__ACTIVITY__: Return the entries below in their exact form, leaving the pictures out.

__DATA SECTION__:
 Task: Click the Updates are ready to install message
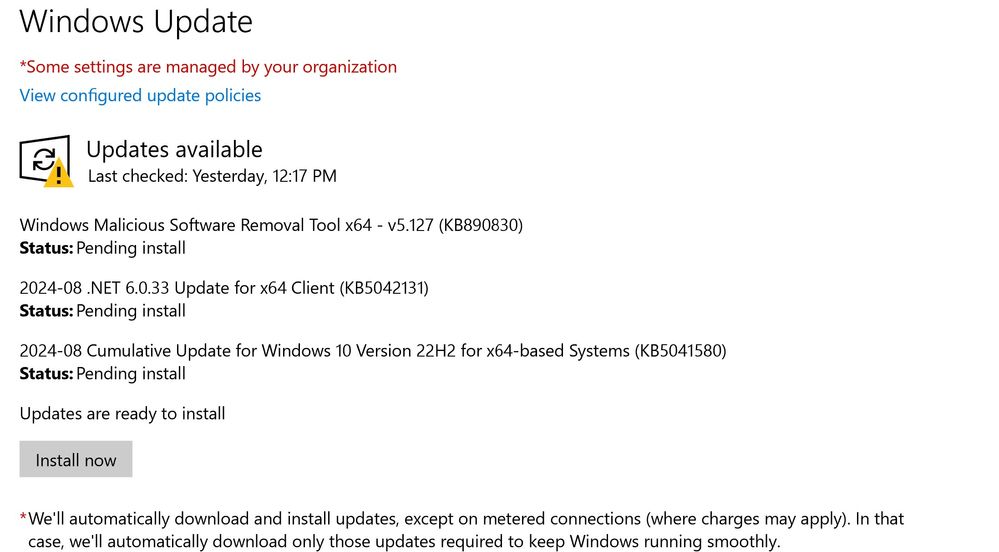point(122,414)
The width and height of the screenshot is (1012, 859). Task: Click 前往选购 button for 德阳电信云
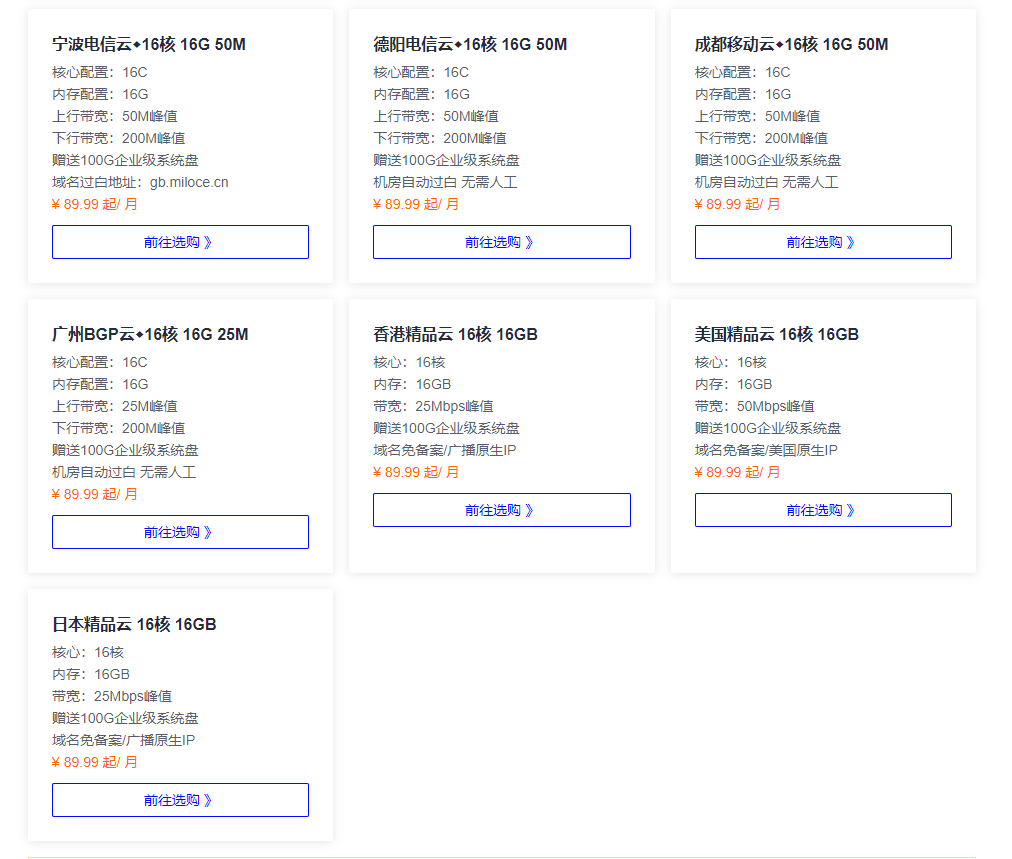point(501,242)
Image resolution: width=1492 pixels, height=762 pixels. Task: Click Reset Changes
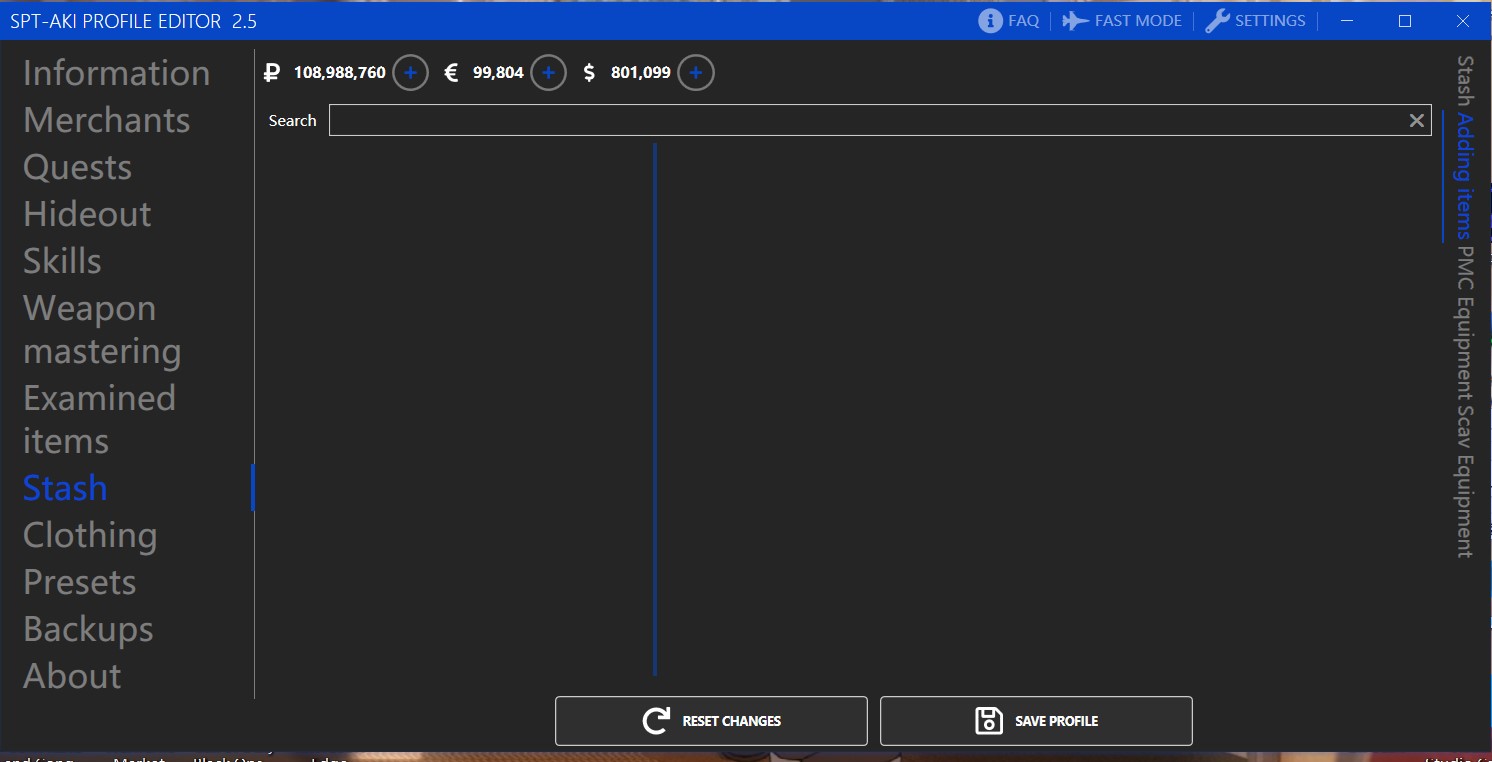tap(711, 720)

__EXPECTED ANSWER__:
 Task: Click the Updates are ready to install message
point(122,414)
The width and height of the screenshot is (1012, 859). Task: Click 前往选购 button for 德阳电信云
point(501,242)
Image resolution: width=1492 pixels, height=762 pixels. Task: Click Reset Changes
tap(711, 720)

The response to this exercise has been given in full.